1 See Honolulu, HI, National Compensation Survey, February 2003, Bulletin 3115-78 (Bureau of Labor Statistics, July 2003).

2 Each occupation is evaluated based on nine factors, such as knowledge, complexity, and work environment. Points are assigned based on the occupation’s rank within each factor. The points are summed to determine the overall level of the occupation.

3 The predecessor to NCS, the Occupational Compensation Survey, surveyed a fixed list of about 38 occupations.

4 Certain establishments who participate in the locality wage portion of the National Compensation Survey also participate in the Employment Cost Index. For these establishments, wages are updated quarterly, not annually.

5 Data collection has changed to a panel-based design, where each establishment is assigned to one of four collection periods, or panels during a year. Each panel runs for 4 months; and the start and end dates overlap so that four panels are collected within 13 months. The total sample for most locality publications is spread over four panels. Thus, the collection period for most locality publications is 13 months.

6 Test tabulations were prepared by Brooks Pierce, in the BLS Office of Compensation and Working Conditions, Compensation Research and Program Development Group.

7 Data from the 1997 surveys were used because they did not include any reported average wages. Standard errors have not been calculated for published percentile estimates. Consequently, none of the statistical inferences made in this report could be verified by a statistical test.

8 See Houston-Galveston-Brazoria, TX, National Compensation Survey, October 1997, Bulletin 3090-40 (Bureau of Labor Statistics, revised March 1999).

9 Tip information is not included in NCS wage data.

10 The 15 areas were selected to represent a variety of geographic regions, industry mixes, and sample sizes.

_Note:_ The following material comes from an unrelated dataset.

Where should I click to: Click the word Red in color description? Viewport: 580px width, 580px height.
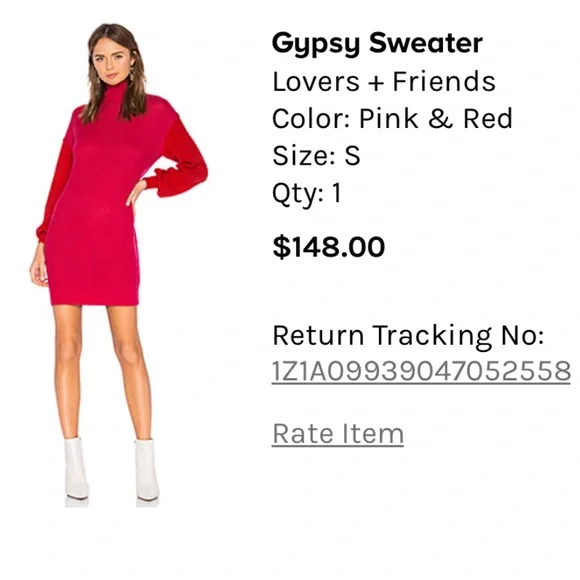(x=488, y=118)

11 The individual occupations used in NCS are grouped into the broad occupational groups titled white collar, blue collar, or service. White collar includes professional, technical, executive, sales, and clerical occupations. Blue collar includes production, machine operators, transportation, and handlers and helpers. Service includes protective service, food service, health service, cleaning and building service, and personal service occupations.